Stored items

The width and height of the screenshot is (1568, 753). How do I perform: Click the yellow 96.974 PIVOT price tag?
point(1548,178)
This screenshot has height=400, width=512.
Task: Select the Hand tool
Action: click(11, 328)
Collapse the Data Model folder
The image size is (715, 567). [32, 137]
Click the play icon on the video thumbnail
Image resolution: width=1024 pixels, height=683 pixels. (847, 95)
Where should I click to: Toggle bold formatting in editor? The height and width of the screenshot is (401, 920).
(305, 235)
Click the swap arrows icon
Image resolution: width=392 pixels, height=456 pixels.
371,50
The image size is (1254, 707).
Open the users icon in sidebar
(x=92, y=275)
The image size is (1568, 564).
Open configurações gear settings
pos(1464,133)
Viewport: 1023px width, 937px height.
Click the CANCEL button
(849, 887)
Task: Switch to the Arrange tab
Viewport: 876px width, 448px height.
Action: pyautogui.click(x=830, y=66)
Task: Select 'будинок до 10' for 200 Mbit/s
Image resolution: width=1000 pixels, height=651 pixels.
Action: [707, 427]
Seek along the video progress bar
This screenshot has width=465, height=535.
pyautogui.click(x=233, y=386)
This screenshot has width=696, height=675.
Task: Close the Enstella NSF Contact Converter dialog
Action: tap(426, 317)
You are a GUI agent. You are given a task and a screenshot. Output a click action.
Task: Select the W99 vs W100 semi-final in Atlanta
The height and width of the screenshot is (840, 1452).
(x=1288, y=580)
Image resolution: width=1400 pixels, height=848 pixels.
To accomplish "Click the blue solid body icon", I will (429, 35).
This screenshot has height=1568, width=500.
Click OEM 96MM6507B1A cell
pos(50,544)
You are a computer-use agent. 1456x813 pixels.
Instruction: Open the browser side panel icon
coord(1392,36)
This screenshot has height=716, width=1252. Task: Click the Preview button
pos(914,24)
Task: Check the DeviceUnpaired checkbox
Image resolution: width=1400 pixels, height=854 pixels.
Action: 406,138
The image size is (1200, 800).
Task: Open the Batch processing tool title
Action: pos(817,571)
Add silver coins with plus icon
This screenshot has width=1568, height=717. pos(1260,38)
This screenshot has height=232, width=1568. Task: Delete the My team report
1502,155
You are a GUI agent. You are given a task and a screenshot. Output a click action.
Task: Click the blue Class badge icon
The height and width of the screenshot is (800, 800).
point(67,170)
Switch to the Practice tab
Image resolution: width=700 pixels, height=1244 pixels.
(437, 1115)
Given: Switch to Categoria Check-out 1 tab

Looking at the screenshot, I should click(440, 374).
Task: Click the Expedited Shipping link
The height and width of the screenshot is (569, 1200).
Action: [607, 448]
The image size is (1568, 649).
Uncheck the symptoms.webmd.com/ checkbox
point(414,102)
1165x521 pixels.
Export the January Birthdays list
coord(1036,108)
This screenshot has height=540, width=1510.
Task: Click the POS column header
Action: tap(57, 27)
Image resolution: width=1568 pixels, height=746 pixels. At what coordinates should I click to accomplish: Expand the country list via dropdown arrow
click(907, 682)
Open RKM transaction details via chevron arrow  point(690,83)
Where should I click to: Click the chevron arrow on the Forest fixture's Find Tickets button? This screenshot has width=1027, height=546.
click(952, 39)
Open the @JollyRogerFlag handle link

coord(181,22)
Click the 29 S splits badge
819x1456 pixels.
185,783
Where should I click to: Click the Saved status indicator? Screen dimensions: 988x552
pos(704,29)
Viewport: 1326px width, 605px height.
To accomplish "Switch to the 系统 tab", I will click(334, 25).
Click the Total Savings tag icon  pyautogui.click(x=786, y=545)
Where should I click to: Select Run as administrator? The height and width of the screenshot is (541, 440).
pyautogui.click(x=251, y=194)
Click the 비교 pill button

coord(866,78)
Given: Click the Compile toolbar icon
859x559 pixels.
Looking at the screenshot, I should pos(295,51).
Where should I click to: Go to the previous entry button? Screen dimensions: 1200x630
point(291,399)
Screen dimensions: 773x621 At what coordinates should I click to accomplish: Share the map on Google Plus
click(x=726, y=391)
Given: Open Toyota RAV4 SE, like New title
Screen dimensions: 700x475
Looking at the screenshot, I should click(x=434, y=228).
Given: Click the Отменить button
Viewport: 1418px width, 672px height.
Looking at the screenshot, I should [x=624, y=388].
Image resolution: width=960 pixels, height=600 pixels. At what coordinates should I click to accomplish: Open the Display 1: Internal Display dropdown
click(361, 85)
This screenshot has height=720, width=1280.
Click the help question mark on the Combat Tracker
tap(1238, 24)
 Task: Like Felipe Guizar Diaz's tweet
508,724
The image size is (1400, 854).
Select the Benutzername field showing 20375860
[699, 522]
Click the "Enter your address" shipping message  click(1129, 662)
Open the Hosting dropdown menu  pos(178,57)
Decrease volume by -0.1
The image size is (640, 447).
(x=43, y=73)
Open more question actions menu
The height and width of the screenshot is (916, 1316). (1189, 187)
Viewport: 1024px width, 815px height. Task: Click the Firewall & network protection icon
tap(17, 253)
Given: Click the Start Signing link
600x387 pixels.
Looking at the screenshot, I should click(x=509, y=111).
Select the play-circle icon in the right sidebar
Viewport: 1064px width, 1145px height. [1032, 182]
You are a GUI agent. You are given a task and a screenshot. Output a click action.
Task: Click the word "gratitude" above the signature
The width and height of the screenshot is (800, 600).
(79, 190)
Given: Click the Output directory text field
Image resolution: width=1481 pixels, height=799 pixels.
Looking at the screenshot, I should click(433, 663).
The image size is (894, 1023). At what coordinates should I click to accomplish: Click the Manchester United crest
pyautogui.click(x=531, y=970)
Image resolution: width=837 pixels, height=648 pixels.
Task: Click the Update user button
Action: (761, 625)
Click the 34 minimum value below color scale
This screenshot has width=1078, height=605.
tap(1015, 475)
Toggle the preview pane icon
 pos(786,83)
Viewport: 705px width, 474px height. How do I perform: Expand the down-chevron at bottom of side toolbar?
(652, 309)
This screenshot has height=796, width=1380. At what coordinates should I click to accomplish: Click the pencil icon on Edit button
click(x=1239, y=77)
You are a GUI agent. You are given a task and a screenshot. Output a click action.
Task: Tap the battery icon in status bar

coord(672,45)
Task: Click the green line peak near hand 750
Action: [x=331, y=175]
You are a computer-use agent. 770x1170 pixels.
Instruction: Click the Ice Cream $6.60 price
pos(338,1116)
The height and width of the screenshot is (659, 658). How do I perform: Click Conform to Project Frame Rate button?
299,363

(WHAT IS EXPECTED)
Repeat the data above exactly.

(REPLY)
The width and height of the screenshot is (1568, 753). How do I perform: Click the yellow 96.974 PIVOT price tag?
point(1548,178)
This screenshot has height=400, width=512.
Task: Select the Hand tool
Action: click(11, 328)
Collapse the Data Model folder
The image size is (715, 567). [32, 137]
Click the play icon on the video thumbnail
Image resolution: width=1024 pixels, height=683 pixels. (847, 95)
Where should I click to: Toggle bold formatting in editor? The height and width of the screenshot is (401, 920).
(305, 235)
Click the swap arrows icon
Image resolution: width=392 pixels, height=456 pixels.
371,50
The image size is (1254, 707).
Open the users icon in sidebar
(x=92, y=275)
The image size is (1568, 564).
Open configurações gear settings
pos(1464,133)
Viewport: 1023px width, 937px height.
Click the CANCEL button
(849, 887)
Task: Switch to the Arrange tab
Viewport: 876px width, 448px height.
Action: pyautogui.click(x=830, y=66)
Task: Select 'будинок до 10' for 200 Mbit/s
Image resolution: width=1000 pixels, height=651 pixels.
Action: [707, 427]
Seek along the video progress bar
This screenshot has width=465, height=535.
pyautogui.click(x=233, y=386)
This screenshot has width=696, height=675.
Task: Close the Enstella NSF Contact Converter dialog
Action: tap(426, 317)
You are a GUI agent. You are given a task and a screenshot. Output a click action.
Task: Select the W99 vs W100 semi-final in Atlanta
The height and width of the screenshot is (840, 1452).
(x=1288, y=580)
Image resolution: width=1400 pixels, height=848 pixels.
To accomplish "Click the blue solid body icon", I will (429, 35).
This screenshot has height=1568, width=500.
Click OEM 96MM6507B1A cell
pos(50,544)
You are a computer-use agent. 1456x813 pixels.
Instruction: Open the browser side panel icon
coord(1392,36)
This screenshot has height=716, width=1252. Task: Click the Preview button
pos(914,24)
Task: Check the DeviceUnpaired checkbox
Image resolution: width=1400 pixels, height=854 pixels.
Action: 406,138
The image size is (1200, 800).
Task: Open the Batch processing tool title
Action: pos(817,571)
Add silver coins with plus icon
This screenshot has width=1568, height=717. pos(1260,38)
This screenshot has height=232, width=1568. Task: Delete the My team report
1502,155
You are a GUI agent. You are given a task and a screenshot. Output a click action.
Task: Click the blue Class badge icon
The height and width of the screenshot is (800, 800).
point(67,170)
Switch to the Practice tab
Image resolution: width=700 pixels, height=1244 pixels.
(437, 1115)
Given: Switch to Categoria Check-out 1 tab

Looking at the screenshot, I should click(440, 374).
Task: Click the Expedited Shipping link
The height and width of the screenshot is (569, 1200).
Action: [607, 448]
The image size is (1568, 649).
Uncheck the symptoms.webmd.com/ checkbox
point(414,102)
1165x521 pixels.
Export the January Birthdays list
coord(1036,108)
This screenshot has height=540, width=1510.
Task: Click the POS column header
Action: tap(57, 27)
Image resolution: width=1568 pixels, height=746 pixels. At what coordinates should I click to accomplish: Expand the country list via dropdown arrow
click(907, 682)
Open RKM transaction details via chevron arrow  point(690,83)
Where should I click to: Click the chevron arrow on the Forest fixture's Find Tickets button? This screenshot has width=1027, height=546.
click(952, 39)
Open the @JollyRogerFlag handle link

coord(181,22)
Click the 29 S splits badge
819x1456 pixels.
185,783
Where should I click to: Click the Saved status indicator? Screen dimensions: 988x552
pos(704,29)
Viewport: 1326px width, 605px height.
To accomplish "Switch to the 系统 tab", I will click(334, 25).
Click the Total Savings tag icon  pyautogui.click(x=786, y=545)
Where should I click to: Select Run as administrator? The height and width of the screenshot is (541, 440).
pyautogui.click(x=251, y=194)
Click the 비교 pill button

coord(866,78)
Given: Click the Compile toolbar icon
859x559 pixels.
Looking at the screenshot, I should pos(295,51).
Where should I click to: Go to the previous entry button? Screen dimensions: 1200x630
point(291,399)
Screen dimensions: 773x621 At what coordinates should I click to accomplish: Share the map on Google Plus
click(x=726, y=391)
Given: Open Toyota RAV4 SE, like New title
Screen dimensions: 700x475
Looking at the screenshot, I should click(x=434, y=228).
Given: Click the Отменить button
Viewport: 1418px width, 672px height.
Looking at the screenshot, I should [x=624, y=388].
Image resolution: width=960 pixels, height=600 pixels. At what coordinates should I click to accomplish: Open the Display 1: Internal Display dropdown
click(361, 85)
This screenshot has height=720, width=1280.
Click the help question mark on the Combat Tracker
tap(1238, 24)
 Task: Like Felipe Guizar Diaz's tweet
508,724
The image size is (1400, 854).
Select the Benutzername field showing 20375860
[699, 522]
Click the "Enter your address" shipping message  click(1129, 662)
Open the Hosting dropdown menu  pos(178,57)
Decrease volume by -0.1
The image size is (640, 447).
(x=43, y=73)
Open more question actions menu
The height and width of the screenshot is (916, 1316). (1189, 187)
Viewport: 1024px width, 815px height. Task: Click the Firewall & network protection icon
tap(17, 253)
Given: Click the Start Signing link
600x387 pixels.
Looking at the screenshot, I should click(x=509, y=111).
Select the play-circle icon in the right sidebar
Viewport: 1064px width, 1145px height. [1032, 182]
You are a GUI agent. You are given a task and a screenshot. Output a click action.
Task: Click the word "gratitude" above the signature
The width and height of the screenshot is (800, 600).
(79, 190)
Given: Click the Output directory text field
Image resolution: width=1481 pixels, height=799 pixels.
Looking at the screenshot, I should click(433, 663).
The image size is (894, 1023). At what coordinates should I click to accomplish: Click the Manchester United crest
pyautogui.click(x=531, y=970)
Image resolution: width=837 pixels, height=648 pixels.
Task: Click the Update user button
Action: (761, 625)
Click the 34 minimum value below color scale
This screenshot has width=1078, height=605.
tap(1015, 475)
Toggle the preview pane icon
 pos(786,83)
Viewport: 705px width, 474px height. How do I perform: Expand the down-chevron at bottom of side toolbar?
(652, 309)
This screenshot has height=796, width=1380. At what coordinates should I click to accomplish: Click the pencil icon on Edit button
click(x=1239, y=77)
You are a GUI agent. You are given a task and a screenshot. Output a click action.
Task: Tap the battery icon in status bar

coord(672,45)
Task: Click the green line peak near hand 750
Action: [x=331, y=175]
You are a computer-use agent. 770x1170 pixels.
Instruction: Click the Ice Cream $6.60 price
pos(338,1116)
The height and width of the screenshot is (659, 658). How do I perform: Click Conform to Project Frame Rate button?
299,363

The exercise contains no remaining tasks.